** WHAT YOU HAVE TO DO **
After finding the line that holds "Given: Enable the Continue Mode checkbox" below, set down that line and the rest through the final one exactly, leaving the pictures out.

[[ EXERCISE DATA, beginning ]]

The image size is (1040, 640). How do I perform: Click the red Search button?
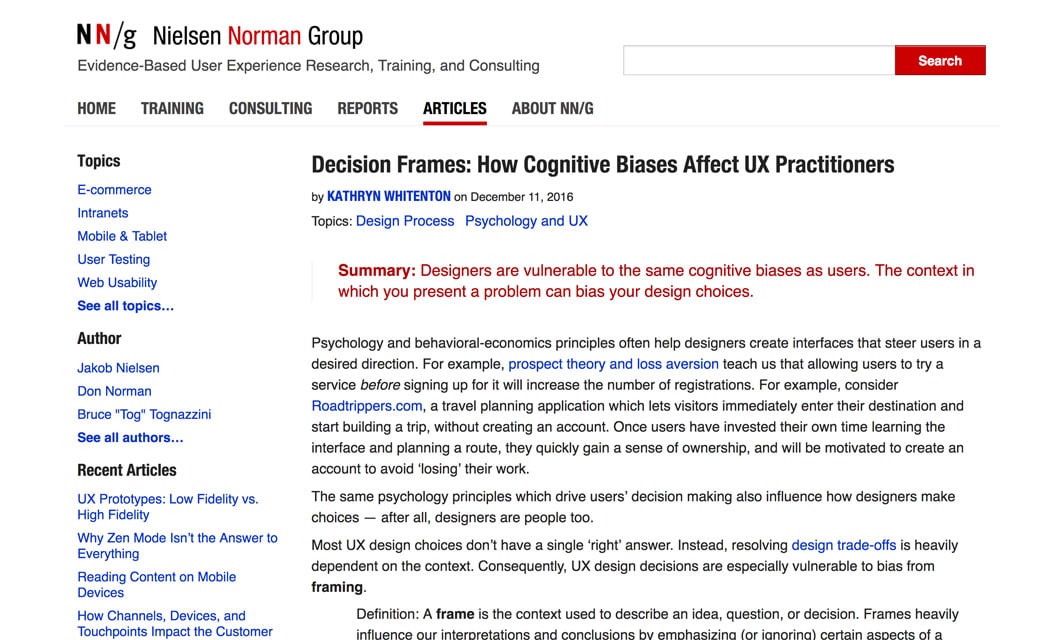click(x=939, y=61)
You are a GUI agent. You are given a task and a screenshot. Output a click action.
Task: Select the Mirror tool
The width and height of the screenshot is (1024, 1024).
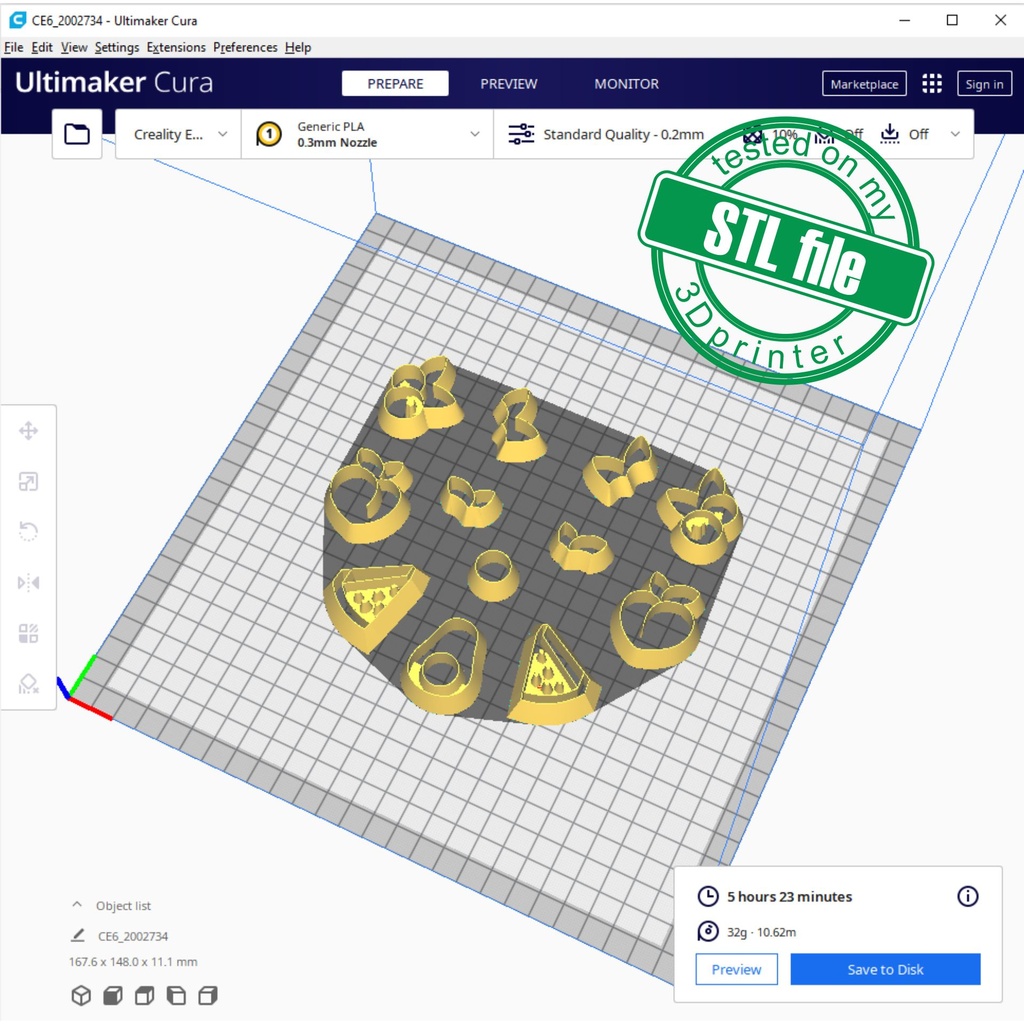pos(28,583)
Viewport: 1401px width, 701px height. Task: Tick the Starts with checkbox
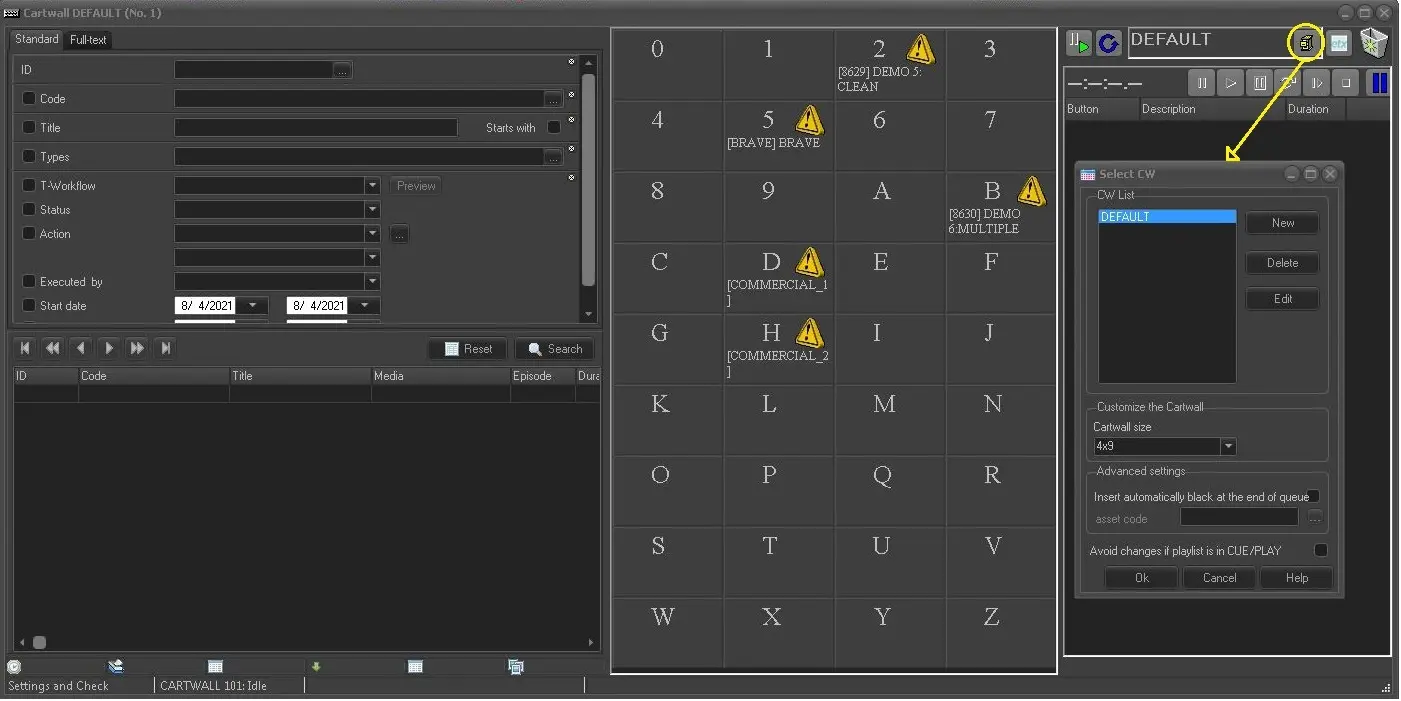tap(554, 127)
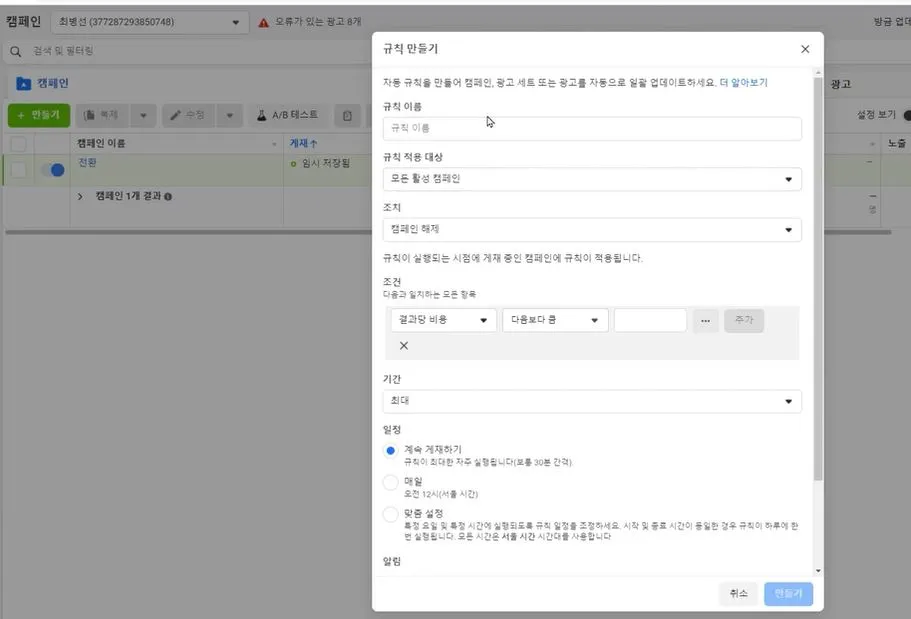The width and height of the screenshot is (911, 619).
Task: Select the 맞춤 설정 radio button
Action: coord(391,514)
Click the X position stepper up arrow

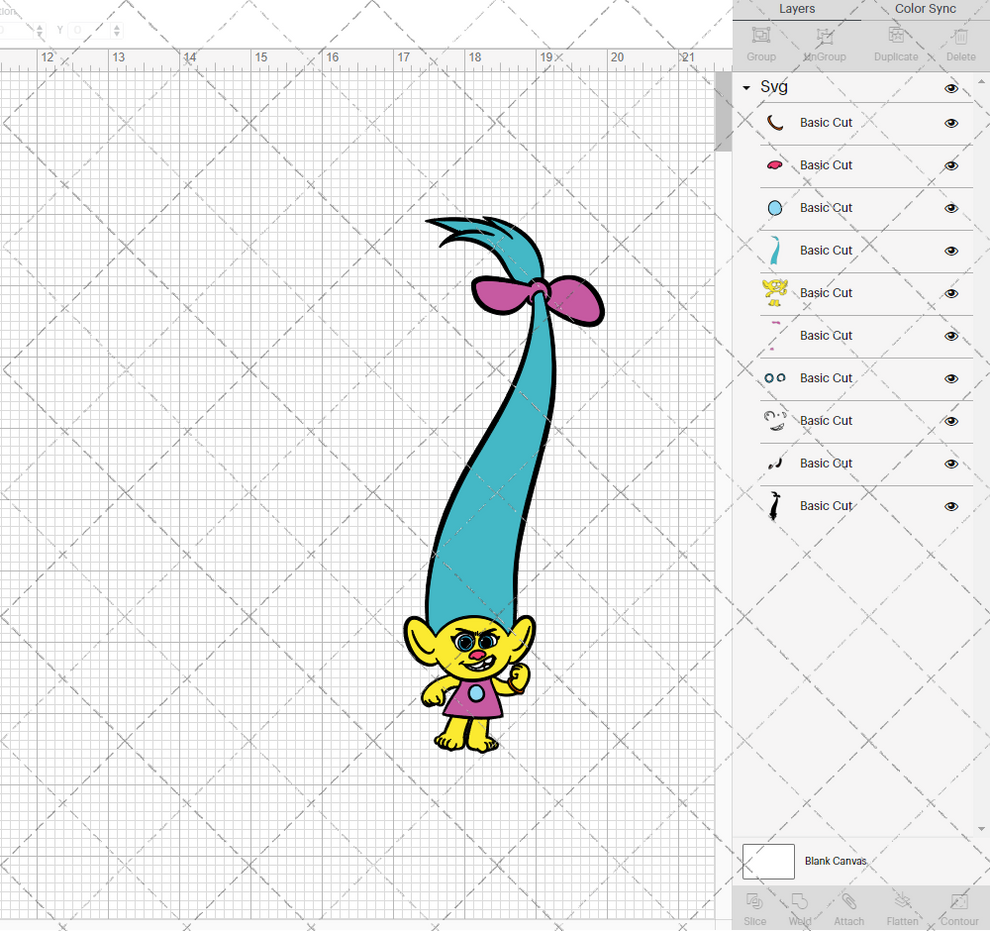click(x=40, y=27)
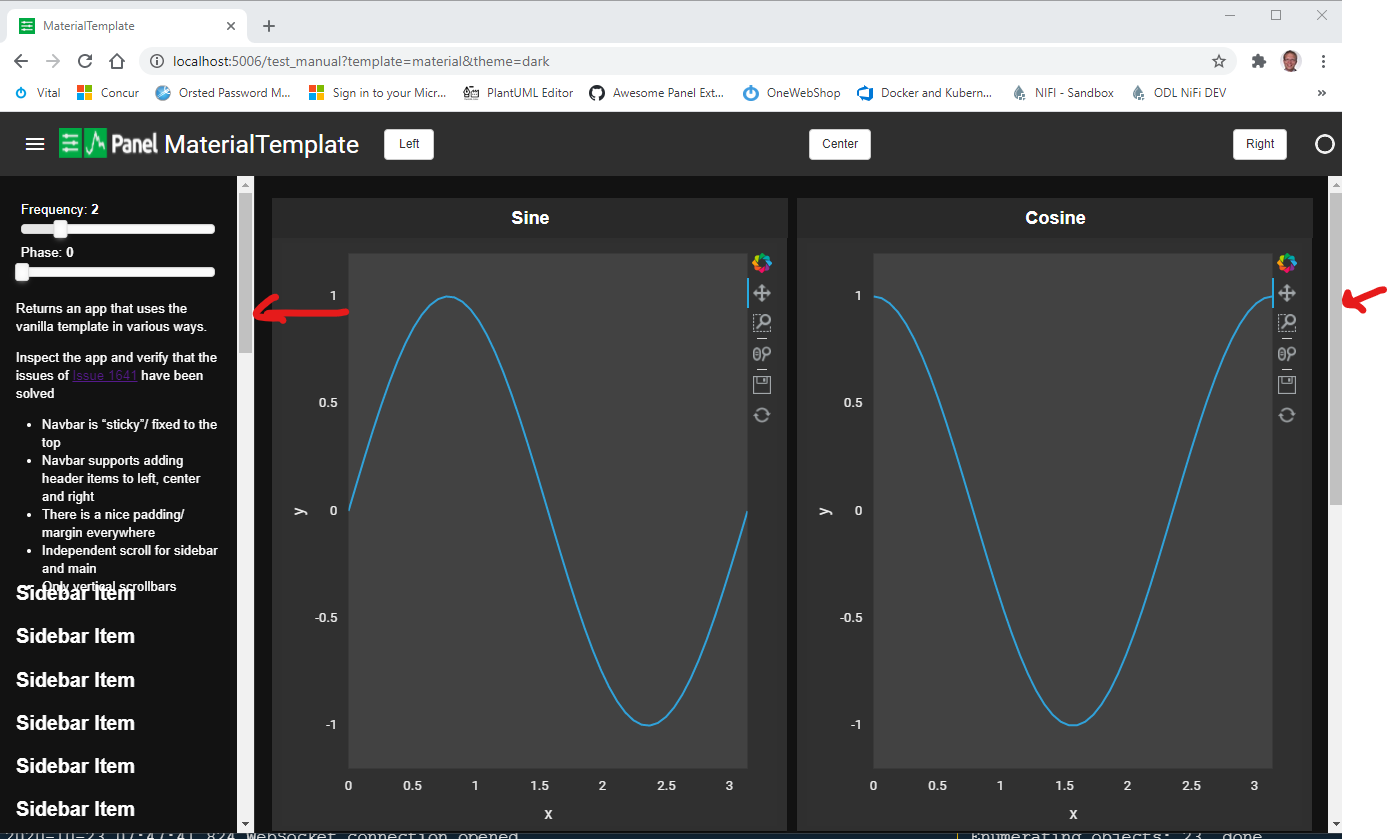Save the Cosine plot as an image
The height and width of the screenshot is (839, 1387).
pyautogui.click(x=1287, y=383)
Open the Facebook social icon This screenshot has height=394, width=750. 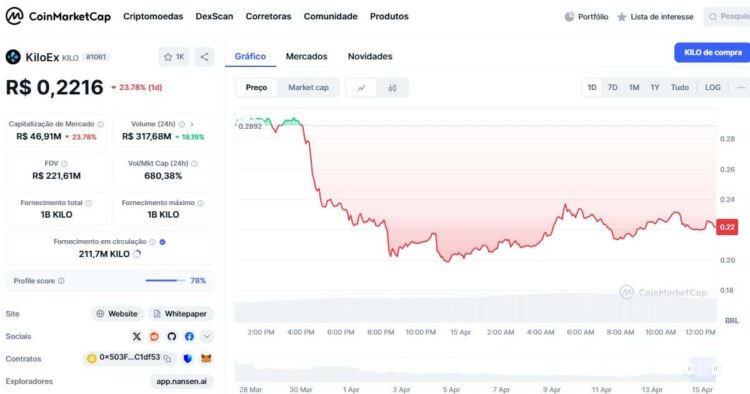[x=189, y=336]
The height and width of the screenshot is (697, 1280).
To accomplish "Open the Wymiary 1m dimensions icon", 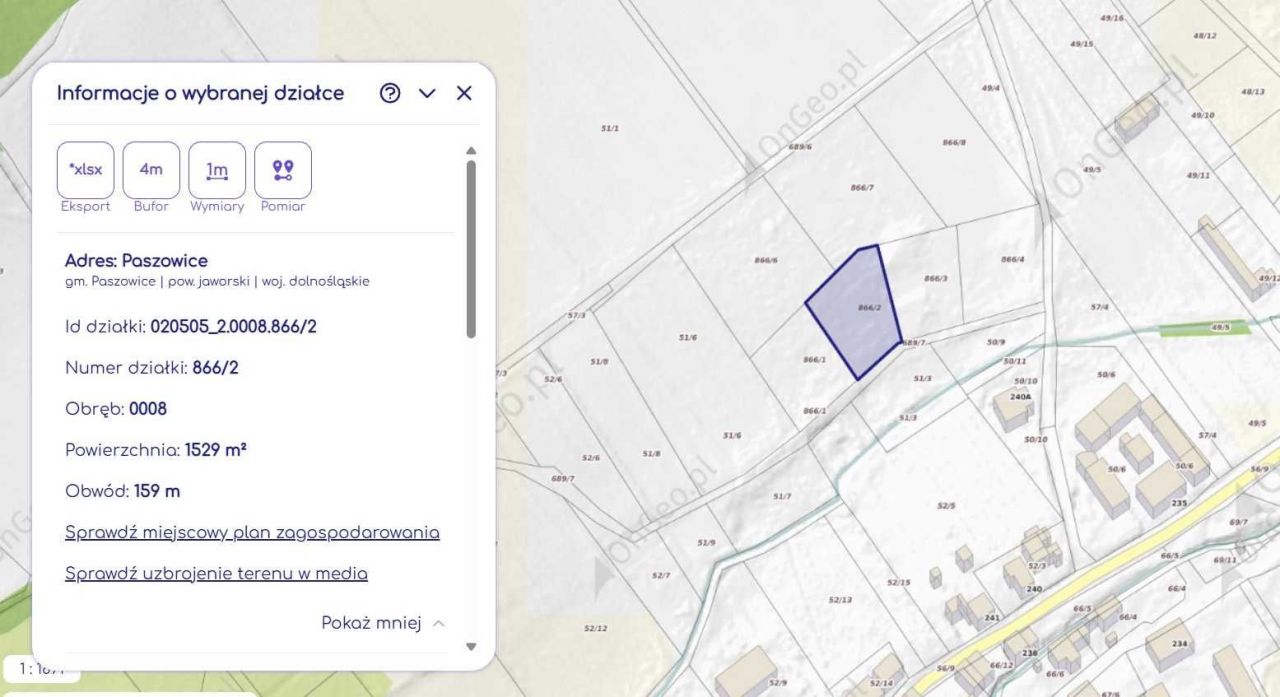I will pos(217,169).
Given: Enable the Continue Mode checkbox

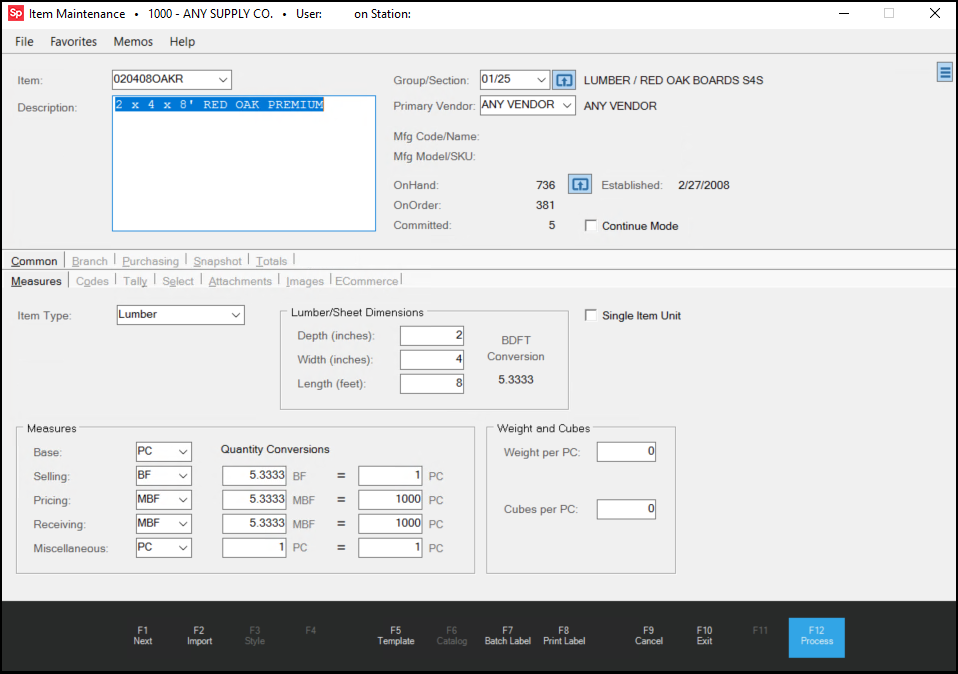Looking at the screenshot, I should [x=591, y=225].
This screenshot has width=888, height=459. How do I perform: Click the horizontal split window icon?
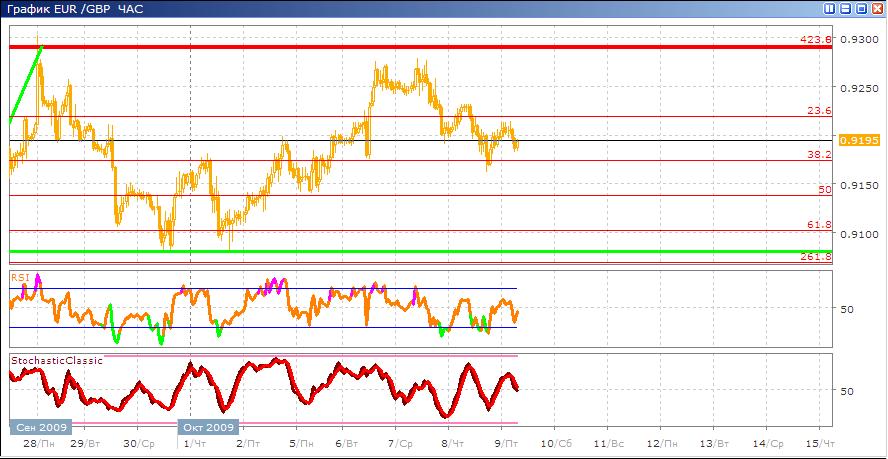[x=846, y=8]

[[ EXERCISE DATA, end ]]

** ANSWER SECTION **
Given: Enable the Continue Mode checkbox

Looking at the screenshot, I should [x=591, y=225].
This screenshot has width=888, height=459. How do I perform: Click the horizontal split window icon?
[x=846, y=8]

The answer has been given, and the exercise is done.